Matt is only half-paying attention, more caught up in how Shiro looks more real than he usually does here, drinking in all the details he dared forget. Then Shiro says a name he recognizes, and he's jolted from his staring.

"What?"

"Yeah, did I not tell you? Your sister was there too."

"Where was she? What do you mean?"

Shiro looks over his shoulder with a frown. "I have to go."

"No, wait." It's his dream, he should be able to keep Shiro here. "Takashi, _wait_."

He's gone again, and the name Pidge is echoing in this empty space, Katie's old nickname, one he gave her when she was barely four, insisting she was a pigeon, waiting to grow wings. He hasn't heard that in years. How did Shiro...?

Vash'a looks at him with concern, and Matt has no words to explain away the circles under his eyes or how he's started to shake a little, now. He wants to sleep more than ever, because his heart aches every time he closes his eyes and sees Shiro there, but it seems like the more he sleeps the less rested he feels, which is just not fair.
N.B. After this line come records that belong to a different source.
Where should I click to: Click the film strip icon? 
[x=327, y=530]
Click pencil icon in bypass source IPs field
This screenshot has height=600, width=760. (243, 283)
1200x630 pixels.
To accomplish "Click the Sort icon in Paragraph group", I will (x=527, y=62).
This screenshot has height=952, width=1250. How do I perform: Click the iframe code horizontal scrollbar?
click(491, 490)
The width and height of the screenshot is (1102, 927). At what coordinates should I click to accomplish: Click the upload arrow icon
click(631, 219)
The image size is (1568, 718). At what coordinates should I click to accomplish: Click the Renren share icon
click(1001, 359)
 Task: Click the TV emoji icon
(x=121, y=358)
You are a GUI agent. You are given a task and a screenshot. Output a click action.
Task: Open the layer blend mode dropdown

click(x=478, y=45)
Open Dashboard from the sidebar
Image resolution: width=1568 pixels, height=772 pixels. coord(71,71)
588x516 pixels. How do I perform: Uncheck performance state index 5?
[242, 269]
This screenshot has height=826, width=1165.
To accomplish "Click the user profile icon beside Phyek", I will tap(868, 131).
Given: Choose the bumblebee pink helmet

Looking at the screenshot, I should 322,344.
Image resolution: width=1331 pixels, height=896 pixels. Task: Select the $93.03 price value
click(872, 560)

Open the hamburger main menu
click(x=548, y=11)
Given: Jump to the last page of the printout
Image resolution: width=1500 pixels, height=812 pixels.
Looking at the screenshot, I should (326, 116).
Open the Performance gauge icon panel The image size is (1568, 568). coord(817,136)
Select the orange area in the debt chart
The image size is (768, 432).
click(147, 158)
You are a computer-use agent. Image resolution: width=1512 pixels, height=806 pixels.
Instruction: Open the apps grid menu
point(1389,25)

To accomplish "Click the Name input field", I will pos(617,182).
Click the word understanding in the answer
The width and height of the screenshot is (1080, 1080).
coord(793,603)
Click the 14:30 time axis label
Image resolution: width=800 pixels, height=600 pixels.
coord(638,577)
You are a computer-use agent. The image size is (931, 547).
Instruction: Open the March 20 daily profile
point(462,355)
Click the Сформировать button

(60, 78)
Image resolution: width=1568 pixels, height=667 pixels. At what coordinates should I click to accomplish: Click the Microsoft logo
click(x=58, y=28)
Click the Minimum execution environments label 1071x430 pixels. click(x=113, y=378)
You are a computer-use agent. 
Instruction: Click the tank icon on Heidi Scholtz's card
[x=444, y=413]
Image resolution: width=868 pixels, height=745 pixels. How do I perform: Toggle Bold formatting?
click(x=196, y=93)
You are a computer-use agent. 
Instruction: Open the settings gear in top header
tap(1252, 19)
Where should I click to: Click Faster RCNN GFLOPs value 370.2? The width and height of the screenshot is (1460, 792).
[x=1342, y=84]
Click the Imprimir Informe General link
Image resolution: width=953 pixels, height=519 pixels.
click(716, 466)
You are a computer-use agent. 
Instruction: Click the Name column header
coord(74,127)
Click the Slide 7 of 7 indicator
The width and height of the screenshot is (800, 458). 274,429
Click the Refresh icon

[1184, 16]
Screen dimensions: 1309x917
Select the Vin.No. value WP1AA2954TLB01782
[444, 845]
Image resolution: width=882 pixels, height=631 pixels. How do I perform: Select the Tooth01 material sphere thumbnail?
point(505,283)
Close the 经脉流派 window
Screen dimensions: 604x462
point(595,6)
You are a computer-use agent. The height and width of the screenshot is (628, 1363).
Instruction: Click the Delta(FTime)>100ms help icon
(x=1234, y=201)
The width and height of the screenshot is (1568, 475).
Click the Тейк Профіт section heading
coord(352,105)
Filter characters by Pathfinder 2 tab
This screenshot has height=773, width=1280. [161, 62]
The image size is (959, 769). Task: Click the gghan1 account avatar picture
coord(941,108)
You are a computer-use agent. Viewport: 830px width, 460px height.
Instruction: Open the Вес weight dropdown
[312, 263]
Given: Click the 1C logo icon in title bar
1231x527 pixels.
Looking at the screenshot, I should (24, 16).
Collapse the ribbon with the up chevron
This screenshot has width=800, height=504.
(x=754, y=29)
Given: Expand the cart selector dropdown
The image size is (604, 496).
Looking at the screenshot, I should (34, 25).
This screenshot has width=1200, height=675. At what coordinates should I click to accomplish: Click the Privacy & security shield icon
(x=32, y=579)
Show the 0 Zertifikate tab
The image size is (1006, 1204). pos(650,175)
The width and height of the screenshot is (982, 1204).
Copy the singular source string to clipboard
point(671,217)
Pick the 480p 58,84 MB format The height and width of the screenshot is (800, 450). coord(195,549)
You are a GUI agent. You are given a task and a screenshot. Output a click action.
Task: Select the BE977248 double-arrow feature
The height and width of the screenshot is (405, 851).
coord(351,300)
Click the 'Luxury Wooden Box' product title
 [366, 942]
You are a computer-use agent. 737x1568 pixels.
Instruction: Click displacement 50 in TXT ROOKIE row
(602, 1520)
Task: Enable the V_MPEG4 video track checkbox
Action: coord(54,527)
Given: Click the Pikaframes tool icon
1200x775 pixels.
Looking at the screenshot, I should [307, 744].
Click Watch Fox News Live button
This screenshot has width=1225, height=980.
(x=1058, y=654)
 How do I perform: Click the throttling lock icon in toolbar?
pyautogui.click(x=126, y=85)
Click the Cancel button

"Where do you go all the time?"

Matt looks up at Shiro. They're resting, no talk of sisters or death tonight, just Matt's head on Shiro's stomach as they make up their own constellations out of the unfamiliar stars around them. There's something uncomfortable in Matt's stomach, a feeling he's been avoiding, ever since he started having these dreams, something he maybe should have told Shiro when he had the chance but he's only now finding the words for.

"What are you talking about?"

Shiro shrugs, and Matt feels the gesture rather than sees it. It makes him shiver, how real everything is here. He feels like he could close his eyes and drift off, which is strange because he's already sleeping, so he holds onto Shiro's voice as a way to keep himself aware.

"I look for you but can only find you half the time."

Matt frowns. "This is just a dream, Shiro. You're not even real. Please don't get meta on me, I'm too tired."

There's something in Shiro's voice, a little like panic, or maybe fear. "No, you're the dream, Matt. Or you're dead like me."

Matt sits up, turns to look at Shiro, at his shock of white hair and his scar, details he had to have superimposed over his memories of the man, filling in the gaps of their months and months apart.

"Takashi," he says, hoping Shiro's first name will have the same affect on the dream version as it used to on the real thing. "I go away because I wake up. And this is my dream."

Shiro is shaking his head, his hand reaching out to push a wayward bit of hair out of Matt's face.

"That's not right," he mutters, more to himself than to Matt. "I don't... I don't feel like a dream. I remember..."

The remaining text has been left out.